Our part of this PROTECT program was a direct-to-patient non-interventional study in which we invited pregnant women in Denmark, the UK, the Netherlands and Poland to share information in a registry about their medical history, medications taken during their pregnancy, lifestyle factors that may have an impact on birth outcome (like use of alcohol, recreational drugs, etc.), and family history. We also collected information about the outcomes of their pregnancies. The goal of the study wasn’t to answer every possible question about the impact of medication and behavior on pregnancy. Rather, it was to demonstrate how such data can be collected and evaluated and then to figure out if it was reasonable accurate and complete.
Data collection closed in the first quarter of 2015, and analyses of the results are currently in progress, including comparisons of data reported by pregnant women with that available from electronic medical records (in one country, with patient permission) as well with as the Danish National Prescription Registry, which tracks all medicines prescribed and filled (also, with full patient knowledge).

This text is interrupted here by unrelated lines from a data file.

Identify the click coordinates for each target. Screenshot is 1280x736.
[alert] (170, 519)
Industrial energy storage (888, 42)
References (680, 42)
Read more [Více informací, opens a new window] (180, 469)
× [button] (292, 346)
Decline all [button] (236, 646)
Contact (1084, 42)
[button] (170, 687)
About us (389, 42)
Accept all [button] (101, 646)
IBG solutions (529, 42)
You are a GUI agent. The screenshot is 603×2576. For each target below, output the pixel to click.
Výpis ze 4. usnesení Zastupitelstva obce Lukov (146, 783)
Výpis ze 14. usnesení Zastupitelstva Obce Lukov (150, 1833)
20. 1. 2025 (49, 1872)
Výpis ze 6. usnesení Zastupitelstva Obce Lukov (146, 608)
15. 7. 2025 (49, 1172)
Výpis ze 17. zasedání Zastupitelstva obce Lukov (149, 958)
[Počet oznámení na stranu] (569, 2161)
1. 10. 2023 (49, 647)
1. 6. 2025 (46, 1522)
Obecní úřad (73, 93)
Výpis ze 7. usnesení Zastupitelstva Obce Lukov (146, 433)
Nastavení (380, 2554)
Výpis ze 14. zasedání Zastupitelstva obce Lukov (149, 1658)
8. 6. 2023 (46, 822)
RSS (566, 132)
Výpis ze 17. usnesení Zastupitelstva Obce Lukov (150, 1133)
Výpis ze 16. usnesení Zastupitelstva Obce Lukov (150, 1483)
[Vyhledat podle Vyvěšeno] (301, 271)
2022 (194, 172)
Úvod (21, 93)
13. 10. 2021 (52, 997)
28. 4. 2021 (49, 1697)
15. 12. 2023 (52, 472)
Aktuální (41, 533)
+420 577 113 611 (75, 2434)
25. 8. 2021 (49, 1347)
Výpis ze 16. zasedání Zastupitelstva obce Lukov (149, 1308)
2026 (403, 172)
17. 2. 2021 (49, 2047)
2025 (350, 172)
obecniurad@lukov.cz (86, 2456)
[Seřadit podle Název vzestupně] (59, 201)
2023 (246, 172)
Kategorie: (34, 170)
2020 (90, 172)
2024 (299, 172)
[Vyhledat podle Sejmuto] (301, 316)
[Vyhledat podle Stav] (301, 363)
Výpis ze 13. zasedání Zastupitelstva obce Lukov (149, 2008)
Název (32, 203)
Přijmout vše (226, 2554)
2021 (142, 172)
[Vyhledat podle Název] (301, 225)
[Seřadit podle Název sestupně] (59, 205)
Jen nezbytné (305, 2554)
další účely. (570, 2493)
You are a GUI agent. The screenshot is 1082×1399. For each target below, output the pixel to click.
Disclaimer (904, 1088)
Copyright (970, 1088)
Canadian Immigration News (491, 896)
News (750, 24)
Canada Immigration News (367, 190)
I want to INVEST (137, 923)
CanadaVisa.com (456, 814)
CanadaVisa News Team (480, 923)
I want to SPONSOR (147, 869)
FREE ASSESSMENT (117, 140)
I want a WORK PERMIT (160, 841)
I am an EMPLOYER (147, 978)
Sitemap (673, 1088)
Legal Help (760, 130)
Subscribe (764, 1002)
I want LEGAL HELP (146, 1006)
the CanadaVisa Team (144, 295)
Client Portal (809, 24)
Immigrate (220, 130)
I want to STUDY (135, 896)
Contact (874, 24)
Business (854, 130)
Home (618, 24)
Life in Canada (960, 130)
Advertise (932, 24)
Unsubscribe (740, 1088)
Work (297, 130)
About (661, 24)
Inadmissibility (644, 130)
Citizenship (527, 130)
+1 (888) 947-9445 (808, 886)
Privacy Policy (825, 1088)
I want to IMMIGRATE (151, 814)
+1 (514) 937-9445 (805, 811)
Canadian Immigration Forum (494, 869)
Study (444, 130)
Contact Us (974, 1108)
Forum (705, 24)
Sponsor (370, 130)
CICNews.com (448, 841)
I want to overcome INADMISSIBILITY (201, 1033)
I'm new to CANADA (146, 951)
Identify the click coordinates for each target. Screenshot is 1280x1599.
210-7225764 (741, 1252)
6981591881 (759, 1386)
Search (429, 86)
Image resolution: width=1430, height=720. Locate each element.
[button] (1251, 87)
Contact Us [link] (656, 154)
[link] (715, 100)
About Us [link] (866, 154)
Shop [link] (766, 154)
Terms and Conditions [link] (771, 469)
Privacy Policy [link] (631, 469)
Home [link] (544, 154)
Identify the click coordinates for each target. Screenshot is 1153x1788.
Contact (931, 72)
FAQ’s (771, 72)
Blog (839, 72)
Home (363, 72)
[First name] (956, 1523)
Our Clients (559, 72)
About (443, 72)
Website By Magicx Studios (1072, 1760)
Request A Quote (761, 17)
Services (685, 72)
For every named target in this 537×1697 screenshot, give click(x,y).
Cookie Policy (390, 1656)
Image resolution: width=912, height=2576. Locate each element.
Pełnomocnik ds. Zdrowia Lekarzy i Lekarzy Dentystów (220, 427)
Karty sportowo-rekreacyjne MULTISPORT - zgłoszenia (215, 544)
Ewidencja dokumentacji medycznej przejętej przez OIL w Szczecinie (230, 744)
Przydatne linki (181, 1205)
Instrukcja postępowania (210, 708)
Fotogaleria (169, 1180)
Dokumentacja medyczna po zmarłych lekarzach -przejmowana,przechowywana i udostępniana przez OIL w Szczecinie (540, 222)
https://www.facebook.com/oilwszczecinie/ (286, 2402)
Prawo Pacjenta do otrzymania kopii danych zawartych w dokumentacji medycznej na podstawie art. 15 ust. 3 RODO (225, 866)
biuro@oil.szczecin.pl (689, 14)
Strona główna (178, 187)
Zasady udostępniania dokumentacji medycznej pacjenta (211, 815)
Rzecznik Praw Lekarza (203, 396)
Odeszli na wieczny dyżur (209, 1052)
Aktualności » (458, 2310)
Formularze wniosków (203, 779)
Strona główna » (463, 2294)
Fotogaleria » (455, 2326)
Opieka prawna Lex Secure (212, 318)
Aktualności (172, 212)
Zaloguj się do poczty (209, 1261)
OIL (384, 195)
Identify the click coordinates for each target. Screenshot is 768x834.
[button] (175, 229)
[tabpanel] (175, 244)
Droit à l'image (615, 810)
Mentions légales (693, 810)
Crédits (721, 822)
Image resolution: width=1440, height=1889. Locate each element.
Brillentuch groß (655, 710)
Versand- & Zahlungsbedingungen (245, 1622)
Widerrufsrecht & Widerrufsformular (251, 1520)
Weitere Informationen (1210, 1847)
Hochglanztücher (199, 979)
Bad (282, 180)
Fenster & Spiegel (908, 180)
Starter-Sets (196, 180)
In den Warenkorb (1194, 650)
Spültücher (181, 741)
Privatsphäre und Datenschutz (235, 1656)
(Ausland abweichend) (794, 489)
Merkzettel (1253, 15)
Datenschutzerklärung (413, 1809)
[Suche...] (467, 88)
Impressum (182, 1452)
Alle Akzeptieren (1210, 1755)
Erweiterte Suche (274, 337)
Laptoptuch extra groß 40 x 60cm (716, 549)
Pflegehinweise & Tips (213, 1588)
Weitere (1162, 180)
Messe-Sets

Such studies are still novel, yet we believe they will be used more often as a way to supplement clinical trial information and provide a full picture of the risks and benefits of medications used in pregnancy as well as other applications. These direct-to-patient registries will allow researchers to address myriad research questions relating to everyday clinical practice, including treatment heterogeneity in population subgroups not traditionally included in clinical trials, like pregnant women as well as children, the elderly and people with multiple and complex diseases. Used in conjunction with clinical trial research, they could be tremendously valuable to inform drug safety by obtaining information that is hard to come by otherwise. Internet-based studies such as this may also be useful for studying illicit drug use and other behaviors that may affect the fetus, since there is some evidence suggesting that patients will tell computers things that they might not tell health care professionals. But these tools must be used wisely, and with strict attention to maintaining patient privacy while also using the data to promote public health.
One of the big obstacles going forward will be to address the variety of administrative barriers relating to data protection and informed consent, independently and also within the structure of a public-private partnership. I hope we will not let our fears about privacy outweigh our need to for information about what factors really can harm the fetus. There are strong research practices that can promote both.